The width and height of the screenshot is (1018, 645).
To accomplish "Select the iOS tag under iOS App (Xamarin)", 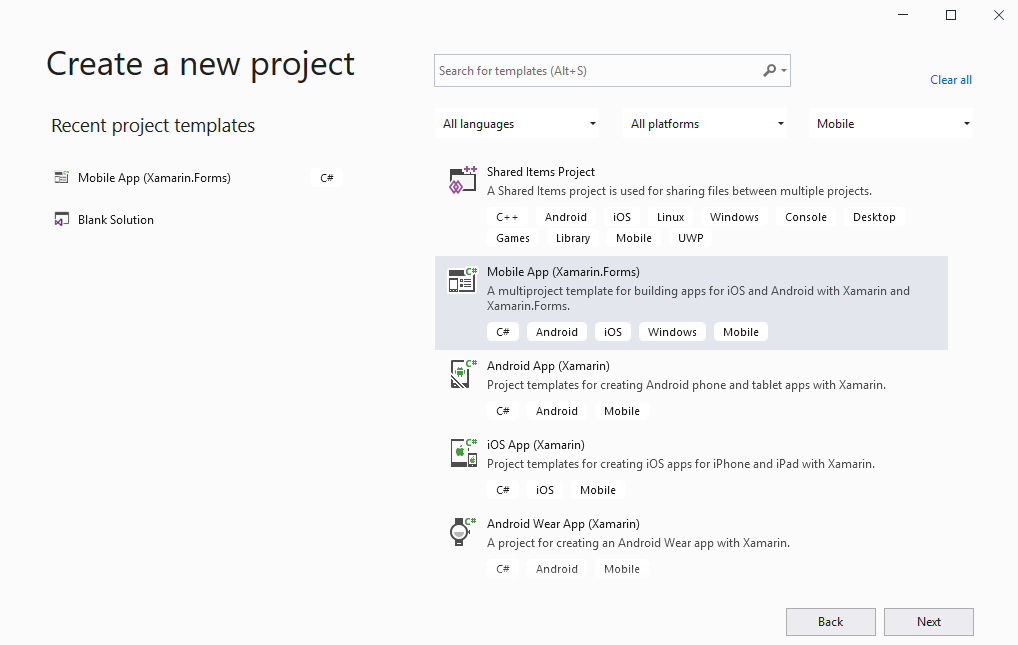I will 544,489.
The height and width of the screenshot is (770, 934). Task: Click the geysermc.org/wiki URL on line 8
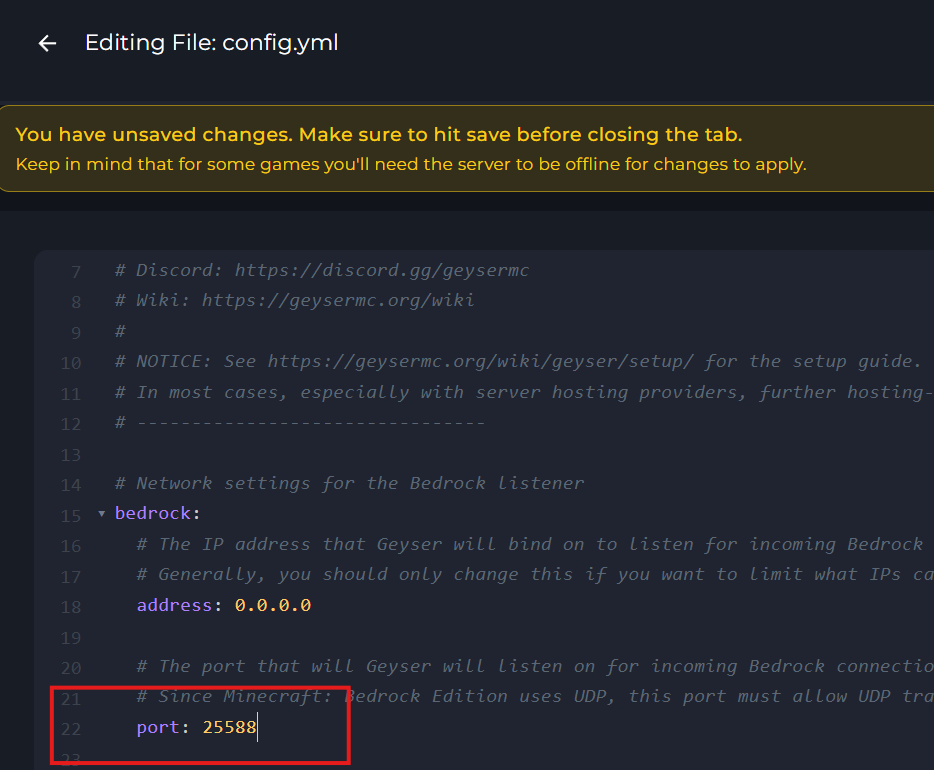coord(338,300)
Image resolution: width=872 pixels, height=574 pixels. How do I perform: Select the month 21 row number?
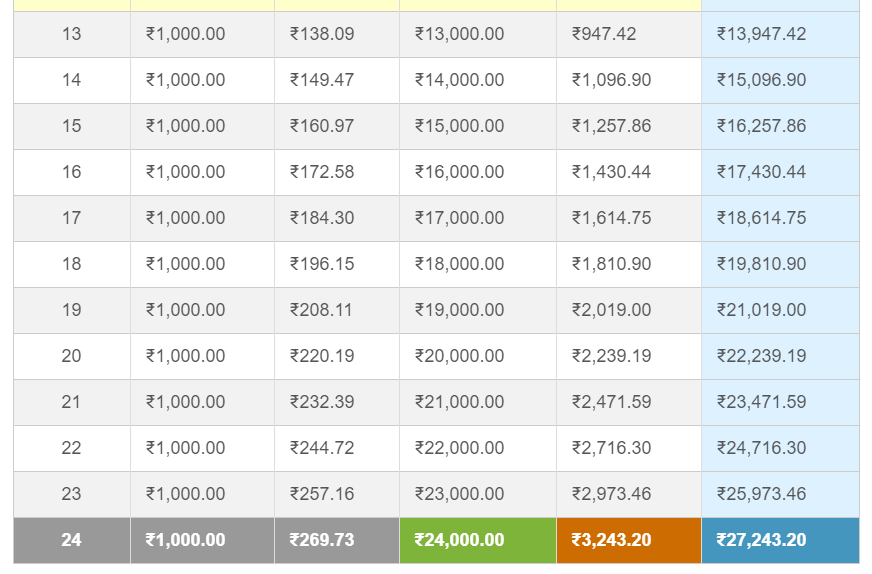[x=72, y=402]
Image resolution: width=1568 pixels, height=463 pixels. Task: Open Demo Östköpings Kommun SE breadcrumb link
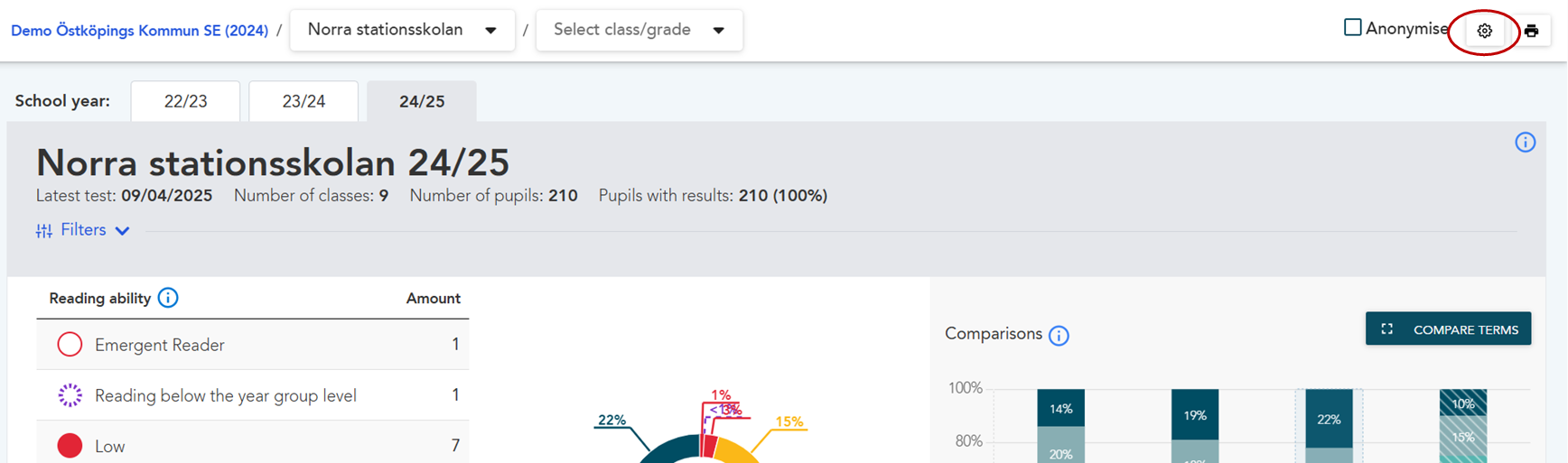click(139, 31)
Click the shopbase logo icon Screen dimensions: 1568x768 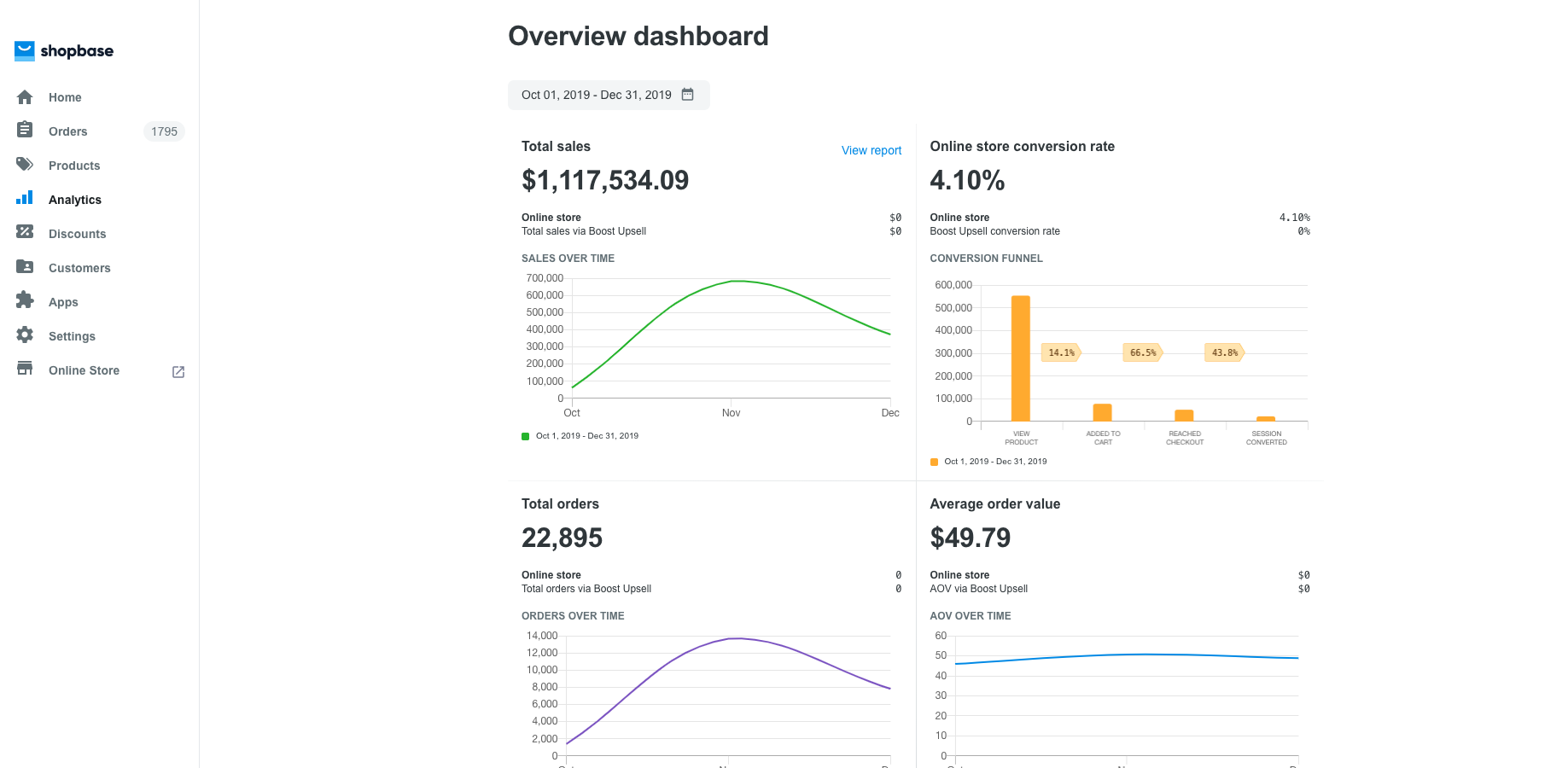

· · ·

Problem to work on:
Please retype the lines from the one that contains "The height and" through the final line of the data, both included, without any pictures.

Worked solution:
The height and width of the screenshot is (770, 934). Task: Click the geysermc.org/wiki URL on line 8
coord(338,300)
Image resolution: width=872 pixels, height=574 pixels. How do I perform: Select the month 21 row number?
[x=72, y=402]
Image resolution: width=1568 pixels, height=463 pixels. Task: Open Demo Östköpings Kommun SE breadcrumb link
click(139, 31)
Click the shopbase logo icon Screen dimensions: 1568x768 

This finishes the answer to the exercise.